Le CBD, également connu sous l’appellation de cannabidiol, est une molécule présente dans les fleurs et les feuilles que produit la plante de chanvre ou, pour les plus férus de botanique, Cannabis Sativa L. Elle contient des dizaines de cannabinoïdes différents dont le CBD et le THC, d'où la confusion. «Son absorption n’a pas d’effet psychoactif, c’est-à-dire qu’elle n’a pas d’action sur le cerveau, cet effet planant que peut entraîner le THC», avance Laure Bouguen, créatrice de la marque de cosmétiques Ho Karan et porte-parole du syndicat français du chanvre. Même si l’organisation mondiale de la santé (OMS) a classé le CBD comme inoffensif, en France il est précisé dans l’article R. 5132-86 du code de la santé publique que «sont autorisées la culture, l'importation, l'exportation et l'utilisation industrielle et commerciale (fibres et graines) des variétés de Cannabis Sativa L. dont la teneur en THC de ces variétés n'est pas supérieure à 0,20 %». Cette proportion de THC autorisée concerne la plante et le produit fini, un produit au CBD en France n'est légal que s’il ne contient aucune trace de THC à la fin de sa production. La vente de CBD n’est donc pas illégale en France, mais la législation reste encore floue. «Elle dépend également de la clémence des procureurs, selon leurs affinités avec le produit, des zones géographiques...», ajoute Laure Bouguen. Un effet fruit défendu dont les marques n’hésitent pas à jouer. Souvent associée à des feuilles de cannabis, la communication de certaines marques donne lieu à une double lecture, soit une appréhension soit un désir de braver l'interdit. «59% de nos clients ont goûté notre menu Censuré pour tenter une expérience insolite quand 30% l'ont testé pour bénéficier des effets du CBD», analyse Marine Ricklin à la suite d’un sondage mené en interne.
La France frileuse
Plus globalement, les freins relèvent d’un manque d’information. «Il y a une balance que la France a du mal à gérer, sa relation avec les drogues est très particulière. Elle interdit les drogues psychotropes alors que nous sommes le plus gros consommateur d’anxiolytiques», tempère le docteur Isabelle Bikart, directrice des affaires médicales au sein du réseau Havas Health and You. Ajoutez à cela un manque de retours et d’études. «Fin 2018, l’ANSM a émis un avis favorable quant à l’utilisation du cannabis thérapeutique à l’égard des maladies neurologiques: Alzheimer, sclérose en plaques, épilepsie, Parkinson… Les expérimentations commenceront officiellement en septembre», explique Isabelle Bikart. Une décision favorable également intéressante en termes d’économie de marché avec la possible ouverture d’une culture de cannabis à des fins récréatives, de bien-être et thérapeutiques. En 2019, Havas Health and You a anticipé les enjeux et créé le réseau ECS (Endocannabinoid Science) aux États-Unis. Il a pour but d’aider les professionnels de santé sur les sujets liés au cannabis thérapeutique, déjà bien implanté sur le continent américain.

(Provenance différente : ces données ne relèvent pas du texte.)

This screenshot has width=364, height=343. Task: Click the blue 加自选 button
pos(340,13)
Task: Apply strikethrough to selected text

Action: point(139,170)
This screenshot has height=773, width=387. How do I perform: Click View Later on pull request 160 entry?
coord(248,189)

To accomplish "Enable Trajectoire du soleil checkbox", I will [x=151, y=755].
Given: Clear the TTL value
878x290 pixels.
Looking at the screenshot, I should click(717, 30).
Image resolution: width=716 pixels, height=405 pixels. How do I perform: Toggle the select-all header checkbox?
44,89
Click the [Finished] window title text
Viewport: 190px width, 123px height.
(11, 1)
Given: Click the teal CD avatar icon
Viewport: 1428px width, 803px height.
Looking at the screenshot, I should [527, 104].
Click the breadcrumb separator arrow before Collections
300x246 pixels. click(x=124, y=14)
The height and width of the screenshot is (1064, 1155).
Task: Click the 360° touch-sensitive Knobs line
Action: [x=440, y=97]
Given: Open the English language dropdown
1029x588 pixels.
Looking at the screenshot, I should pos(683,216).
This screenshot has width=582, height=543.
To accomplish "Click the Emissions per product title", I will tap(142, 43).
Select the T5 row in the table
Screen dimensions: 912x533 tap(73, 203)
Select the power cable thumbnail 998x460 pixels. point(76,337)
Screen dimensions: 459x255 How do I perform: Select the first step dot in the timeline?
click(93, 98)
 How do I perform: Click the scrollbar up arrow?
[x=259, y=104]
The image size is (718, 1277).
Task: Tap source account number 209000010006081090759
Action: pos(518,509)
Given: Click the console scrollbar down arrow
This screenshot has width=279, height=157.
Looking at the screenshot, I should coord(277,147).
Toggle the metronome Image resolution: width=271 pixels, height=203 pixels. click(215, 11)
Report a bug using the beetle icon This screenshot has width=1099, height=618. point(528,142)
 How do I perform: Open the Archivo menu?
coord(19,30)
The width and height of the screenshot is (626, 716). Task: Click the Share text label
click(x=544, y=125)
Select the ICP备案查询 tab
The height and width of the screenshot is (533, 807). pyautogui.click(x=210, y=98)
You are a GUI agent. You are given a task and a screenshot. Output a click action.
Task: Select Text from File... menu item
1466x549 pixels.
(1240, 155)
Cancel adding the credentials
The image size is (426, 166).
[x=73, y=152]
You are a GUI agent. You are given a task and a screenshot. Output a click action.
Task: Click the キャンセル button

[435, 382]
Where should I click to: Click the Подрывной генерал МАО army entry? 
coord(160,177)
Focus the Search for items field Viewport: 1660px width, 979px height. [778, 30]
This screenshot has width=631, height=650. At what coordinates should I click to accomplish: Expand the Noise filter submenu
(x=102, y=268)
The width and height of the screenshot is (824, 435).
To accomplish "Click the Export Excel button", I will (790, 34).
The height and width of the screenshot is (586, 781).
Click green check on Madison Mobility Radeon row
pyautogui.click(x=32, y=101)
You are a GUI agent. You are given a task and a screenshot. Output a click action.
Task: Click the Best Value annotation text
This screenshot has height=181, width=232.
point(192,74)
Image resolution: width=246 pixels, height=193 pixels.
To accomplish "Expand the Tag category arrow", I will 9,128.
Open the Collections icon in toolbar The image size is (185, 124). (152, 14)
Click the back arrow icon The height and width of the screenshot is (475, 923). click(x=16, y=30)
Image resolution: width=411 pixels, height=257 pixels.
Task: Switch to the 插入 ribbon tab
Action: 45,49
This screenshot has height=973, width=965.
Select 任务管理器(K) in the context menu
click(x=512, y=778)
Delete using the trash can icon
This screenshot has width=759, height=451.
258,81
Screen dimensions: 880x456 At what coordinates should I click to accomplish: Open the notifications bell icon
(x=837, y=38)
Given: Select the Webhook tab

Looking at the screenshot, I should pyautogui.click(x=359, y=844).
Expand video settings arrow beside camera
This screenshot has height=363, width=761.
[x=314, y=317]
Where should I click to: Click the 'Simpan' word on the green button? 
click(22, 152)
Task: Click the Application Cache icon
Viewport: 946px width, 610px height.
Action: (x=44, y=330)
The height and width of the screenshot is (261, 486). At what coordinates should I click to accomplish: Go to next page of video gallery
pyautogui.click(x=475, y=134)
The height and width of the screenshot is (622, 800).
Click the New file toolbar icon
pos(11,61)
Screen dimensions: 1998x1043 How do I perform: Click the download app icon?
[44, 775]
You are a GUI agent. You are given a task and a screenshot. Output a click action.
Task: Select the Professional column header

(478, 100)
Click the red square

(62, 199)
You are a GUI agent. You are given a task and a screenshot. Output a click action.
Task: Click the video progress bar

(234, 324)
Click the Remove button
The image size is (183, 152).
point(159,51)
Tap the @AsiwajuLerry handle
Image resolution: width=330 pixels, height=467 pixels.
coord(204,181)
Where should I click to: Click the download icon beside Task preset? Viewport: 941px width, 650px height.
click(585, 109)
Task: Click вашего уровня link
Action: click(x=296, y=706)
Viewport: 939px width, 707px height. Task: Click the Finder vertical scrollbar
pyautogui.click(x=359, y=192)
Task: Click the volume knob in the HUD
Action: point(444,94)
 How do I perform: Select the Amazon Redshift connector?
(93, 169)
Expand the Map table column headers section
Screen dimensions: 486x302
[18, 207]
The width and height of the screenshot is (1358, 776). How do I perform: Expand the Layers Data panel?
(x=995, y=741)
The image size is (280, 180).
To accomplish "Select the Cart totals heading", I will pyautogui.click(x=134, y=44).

En France, la déferlante verte n'est sans doute pas pour demain. «Cette tendance ne concerne que quelques happy few, les connaisseurs qui constituent à leur insu une espèce d’entre-soi. Comparables à la raw food, au vegan, ce sont des happenings marketing qui rythment les milieux snobs», nuance Géraldine Bouchot. Snob ou pas, dans une ère où le stress est la drogue principale du citadin, un peu de détente de temps en temps ne fait jamais de mal.